Cloudera Data Engineering (CDE) service is a robust and flexible platform for managing Data Engineering workloads.CDE service allows you to manage workload configurations such as choosing the spark version to use, orchestrate your DE pipelines using Airflow as well as provides a rich API to manage and automate pipelines remotely from the command line. At times, however, one is unable to use the standard CDE configurations for any of the following reasons,

  • The workload requires a very customized set of packages and libraries with version specificity that needs to be baked together and is unique from other workloads in the CDE Service. 
  • Additional  access requirements (e.g. root access)  for package installations are necessary, which are not provided by default CDE runtime libraries

Such unique requirements are addressed by building custom runtimes and pushing these runtimes as docker images in an external docker registry. CDE services pull these images from these remote registries and create the context by setting up the software packages and versions required for running such “special”  workloads.  

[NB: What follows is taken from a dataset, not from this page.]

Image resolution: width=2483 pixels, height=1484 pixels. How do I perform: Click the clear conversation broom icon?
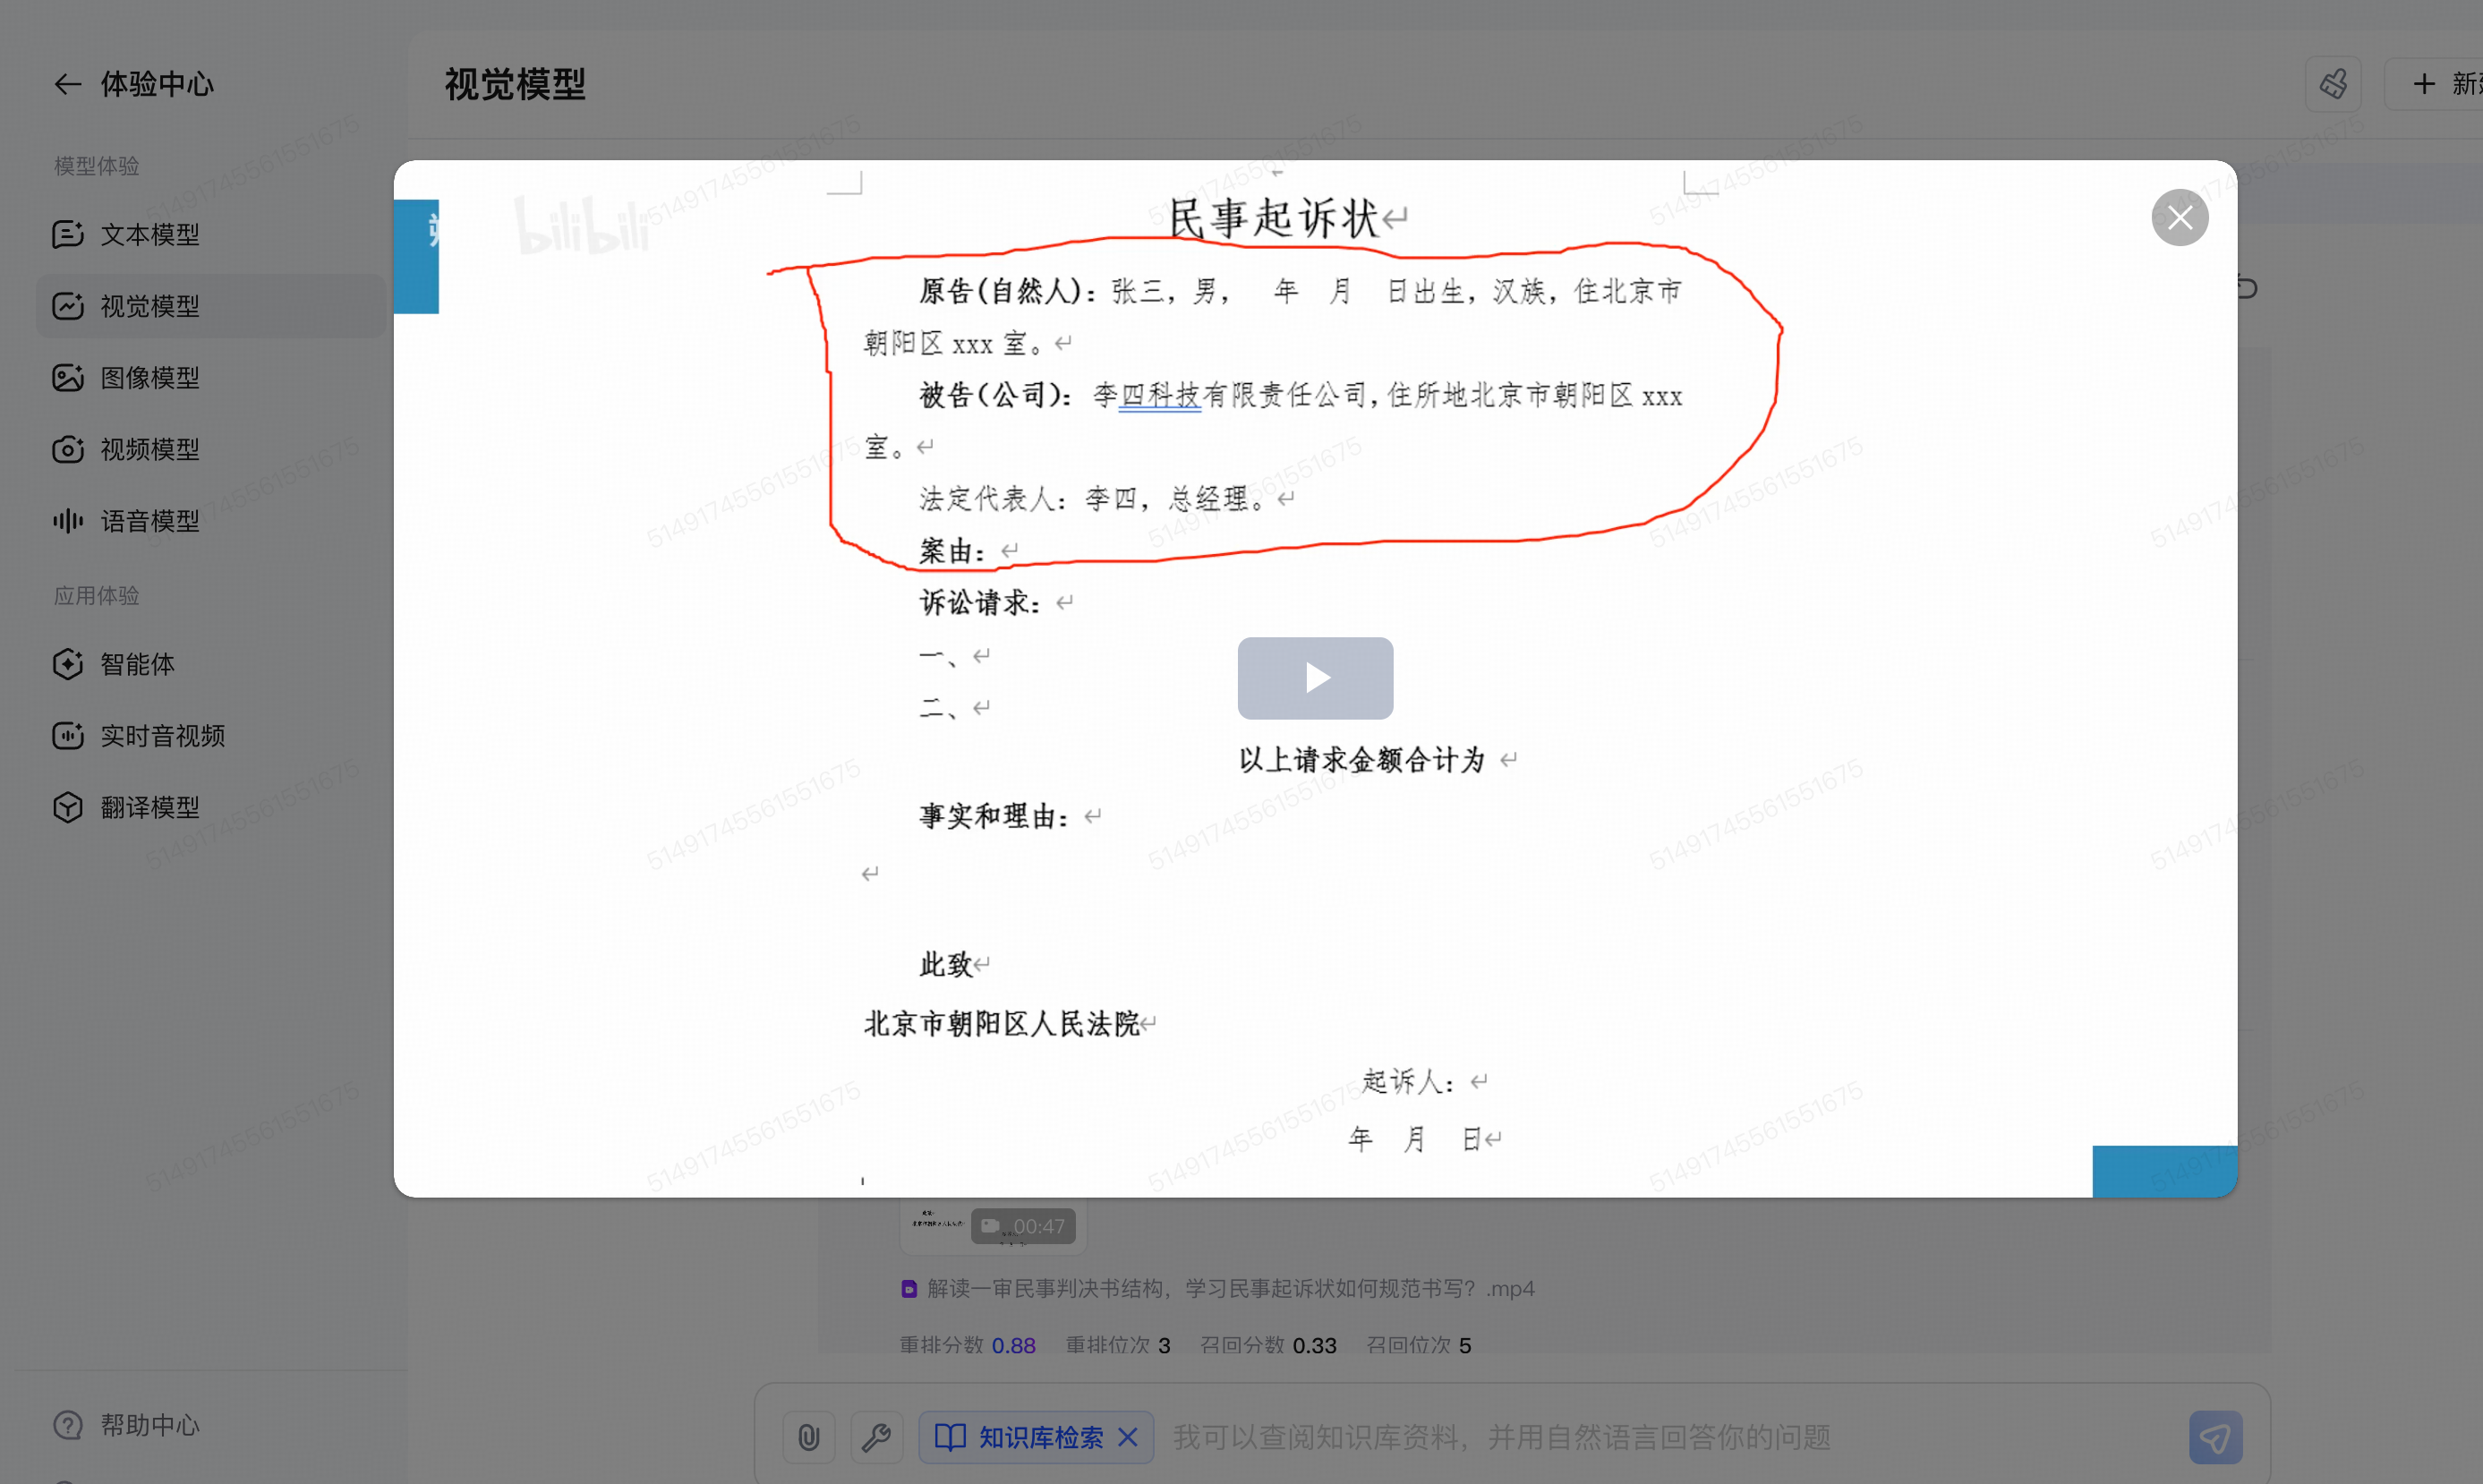(2332, 84)
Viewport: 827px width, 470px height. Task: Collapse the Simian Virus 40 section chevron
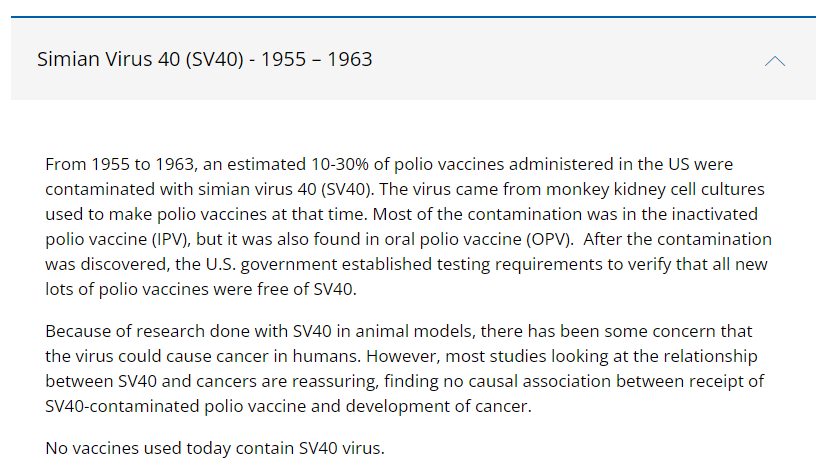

This article provides a step-by-step guide to creating a custom runtime and then pulling this runtime image from a custom docker registry for running a sample CDE Workload. 

Runtime Configuration / Requirement: 

Cloudera Documentation

  • Reference Documentation link: here
  • Sample code in the repo: here

Pre-requisites

Before getting started, make sure that you have the following prerequisites setup:

  • Access to Cloudera Data Engineering ( CDE) Service and Virtual Cluster(VC), including read and write access to the VC ( reference
  • Access to Cloudera Data Engineering ( CDE) Service using the Command line tool( reference
  • Docker Client installed on a local machine/laptop. 

Solution Overview

1.png

The figure above describes the high-level steps for the Custom Runtime Build solution. It is mandatory that you start with a Cloudera-provided runtime image as a first step in building your custom docker image. To access the Cloudera docker registry contact your Cloudera account administrator, as this requires a license. Refer here for some details on the process if you are having a private cloud CDP installation.  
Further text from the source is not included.